Discussion

How We Hacked McKinsey's AI Platform

sd9: Cool but impossible to read with all the LLM-isms

sgt101: Why was there a public endpoint?Surely this should all have been behind the firewall and accessible only from a corporate device associated mac address?

lenerdenator: Not exactly clear from the link: were they doing red team work for McKinsey or is this just "we found a company we thought wouldn't get us arrested and ran an AI vuln detector over their stuff"?You'd think that the world's "most prestigious consulting firm" would have already had someone doing this sort of work for them.

cmiles8: I can only remember a McKinsey team pushing Watson on us hard ages ago. Was a total train wreck.They’ve long been all hype no substance on AI and looks like not much has changed.They might be good at other things but would run for the hills if McKinsey folks want to talk AI.

vanillameow: Tiring. Internet in 2026 is LLMs reporting on LLMs pen-testing LLM-generated software.

fhd2: > This was McKinsey & Company — a firm with world-class technology teams [...]Not exactly the word on the street in my experience. Is McKinsey more respected for software than I thought? Otherwise I'm curious why TFA didn't just politely leave this bit out.

aerhardt: The LLM that wrote this simply couldn’t help itself.

codechicago277: Didn’t see it until the last paragraph, but yeah clearly drafted with at least some AI help.

paxys: > named after the first professional woman hired by the firm in 1945Going out of their way to find a woman's name for an AI assistant is not as empowering as the creators probably thought in their heads.

joenot443: > One of those unprotected endpoints wrote user search queries to the database. The values were safely parameterised, but the JSON keys — the field names — were concatenated directly into SQL.I was expecting prompt injection, but in this case it was just good ol' fashioned SQL injection, possible only due to the naivety of the LLM which wrote McKinsey's AI platform.

simonw: Yeah, gotta admit I'm a bit disappointed here. This was a run-of-the-mill SQL injection, albeit one discovered by a vulnerability scanning LLM agent.I thought we might finally have a high profile prompt injection attack against a name-brand company we could point people to.

frereubu: From TFA: "Fun fact: As part of our research preview, the CodeWall research agent autonomously suggested McKinsey as a target citing their public responsible diclosure policy (to keep within guardrails) and recent updates to their Lilli platform. In the AI era, the threat landscape is shifting drastically — AI agents autonomously selecting and attacking targets will become the new normal."

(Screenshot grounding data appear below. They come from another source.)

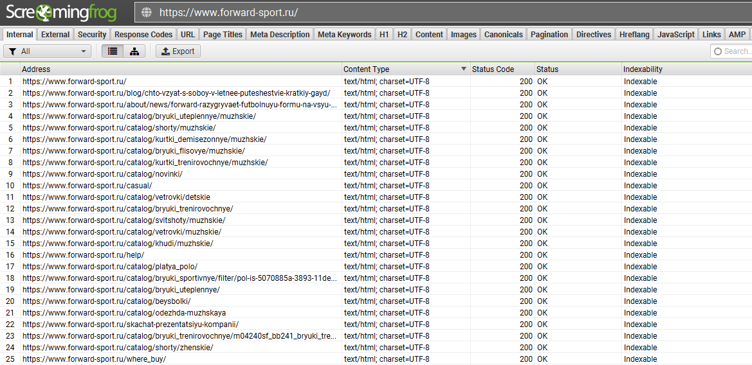Viewport: 752px width, 365px height.
Task: Click Content Type column sort arrow
Action: coord(463,69)
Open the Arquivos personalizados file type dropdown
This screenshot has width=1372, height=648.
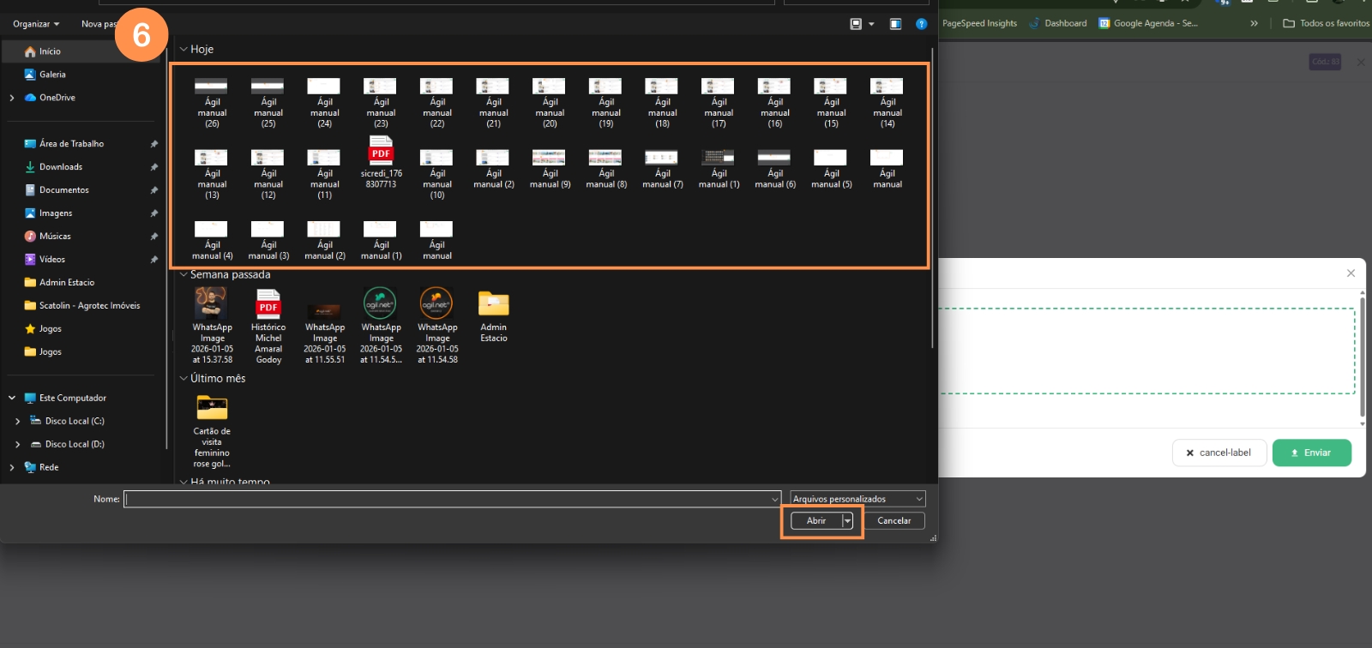pyautogui.click(x=858, y=499)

frankfrank13: Some insider knowledge: Lilli was, at least a year ago, internal only. VPN access, SSO, all the bells and whistles, required. Not sure when that changed.McKinsey requires hiring an external pen-testing company to launch even to a small group of coworkers.I can forgive this kind of mistake on the part of the Lilli devs. A lot of things have to fail for an "agentic" security company to even find a public endpoint, much less start exploiting it.That being said, the mistakes in here are brutal. Seems like close to 0 authz. Based on very outdated knowledge, my guess is a Sr. Partner pulled some strings to get Lilli to be publicly available. By that time, much/most/all of the original Lilli team had "rolled off" (gone to client projects) as McKinsey HEAVILY punishes working on internal projects.So Lilli likely was staffed by people who couldn't get staffed elsewhere, didn't know the code, and didn't care. Internal work, for better or worse, is basically a half day.This is a failure of McKinsey's culture around technology.

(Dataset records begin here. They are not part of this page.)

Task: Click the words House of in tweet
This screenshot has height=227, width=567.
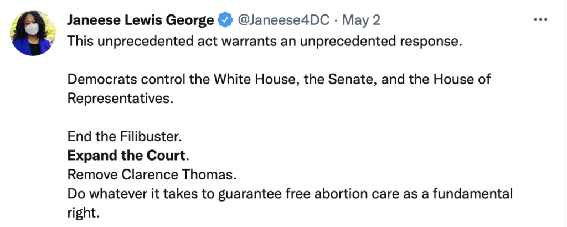Action: pyautogui.click(x=464, y=80)
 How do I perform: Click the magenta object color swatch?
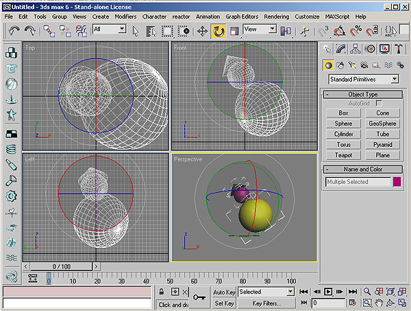[x=397, y=182]
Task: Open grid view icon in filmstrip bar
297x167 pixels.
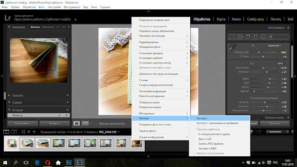Action: pyautogui.click(x=23, y=132)
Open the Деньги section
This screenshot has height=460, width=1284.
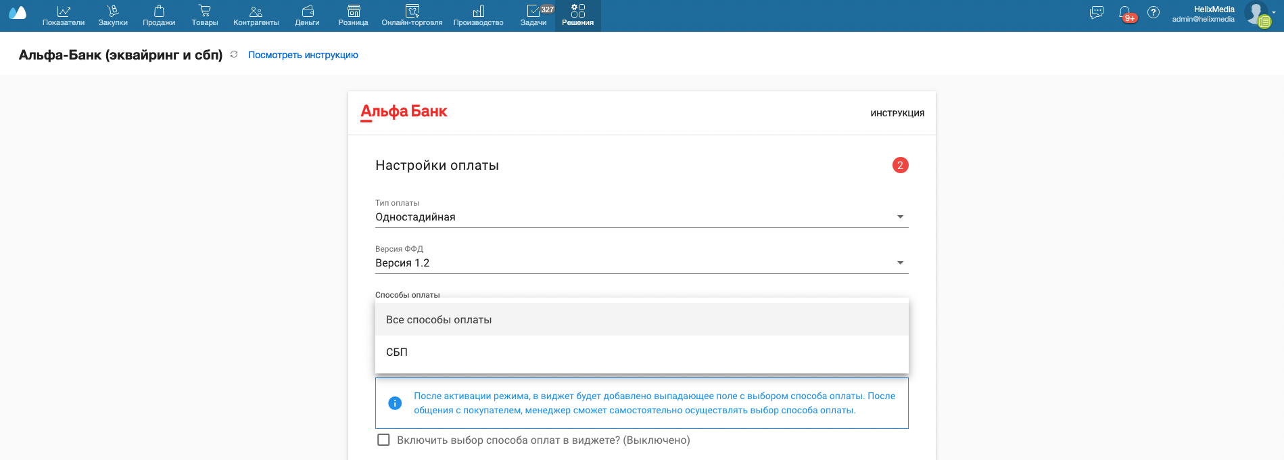(307, 16)
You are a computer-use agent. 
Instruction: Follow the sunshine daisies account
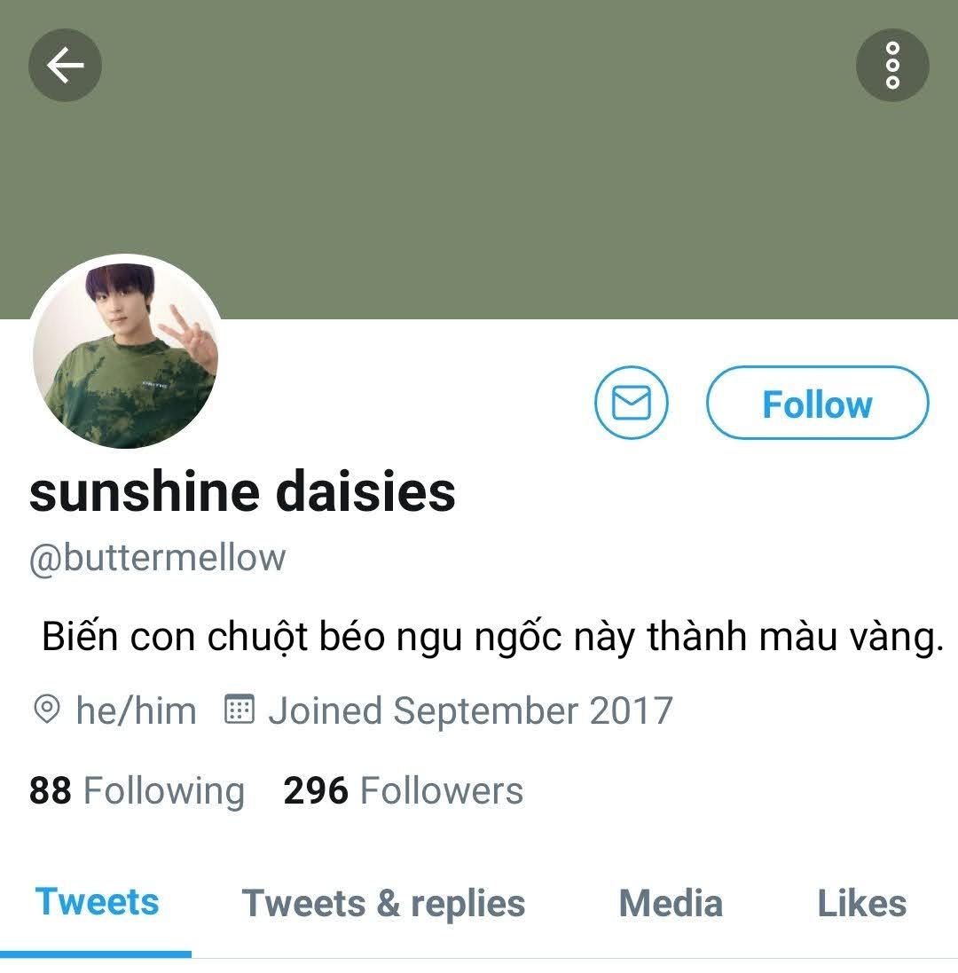pyautogui.click(x=817, y=403)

mnmnmn: McKinsey can eat shit

danenania: > I thought we might finally have a high profile prompt injection attack against a name-brand company we could point people to.These folks have found a bunch: https://www.promptarmor.com/resourcesBut I guess you mean one that has been exploited in the wild?

palmotea: With all we've been learning from stuff like the Epstein emails, it would have been nice if someone had leaked this data:> 46.5 million chat messages. From a workforce that uses this tool to discuss strategy, client engagements, financials, M&A activity, and internal research. Every conversation, stored in plaintext, accessible without authentication.> 728,000 files. 192,000 PDFs. 93,000 Excel spreadsheets. 93,000 PowerPoint decks. 58,000 Word documents. The filenames alone were sensitive and a direct download URL for anyone who knew where to look.I'm sure lots of very informative journalism could have been done about how corporate power actually works behind the scenes.